Don’t catch all exceptions

One of the best practices on exception is don’t catch all exceptions. There are many reasons why this is a best practice. For example, You want to look at the application state when the exception is thrown so that you can understand exactly why the exception is thrown. The exact state is often lost when exception is caught and application is continued.

Here is another example why should not catch all the exceptions.

One team found a strange deadlock when turning on fusion binding log. After a long try and diagnose, we finally understand what is going on.

By default fusion uses IE cache to store the binding log.
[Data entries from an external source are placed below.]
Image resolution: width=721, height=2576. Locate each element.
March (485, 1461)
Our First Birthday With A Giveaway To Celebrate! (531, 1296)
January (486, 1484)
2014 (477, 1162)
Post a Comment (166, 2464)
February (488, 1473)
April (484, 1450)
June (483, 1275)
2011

To do so fusion uses wininet APIs.

In this particular case, wininet hits an access violation while holding a wininet lock. the access violation exception is propogated, caught, ignored, and continued. But the wininet lock is still held.

Later on when fusion calls wininet to store a log to IE cache, wininet waits on the lock indefinitely.

Comments (3)

  1. Mihailik says:

    Well, the problem in that particular case is wrong lock handling. Not using try/finally with locks (critical sections) is a serious bug.

    One could catch just very specific exception thrown in that case, and still have the same problem.

    It is exactly why C# introduced ‘lock’ statement, to force (implicit) try/finally usage.

  2. No, the right action here is to crash.

    You have no idea when an AV happens, what kind of important data it has corrupt. You can attempt to recover. But the recovery process may cause more damage, and eventually you can’t tell why the original AV happens.

    When something really bad happened, you want to preserve the state as much as possible so that you can tell exactly what was happening after the crash.

  3. Oleg Mihailik says:

    OK, you are right. In case of unknown exception the right action is to crash.

    But it still doesn’t mean one can use locks without try/finally.

    Well, may be C/C++ has many means of returning error, and sometimes we are awaiting for just HRESULT-like errors only. Therefore, for consistency it may be better not to handle exceptions. If that was the case, I agree with the strategy.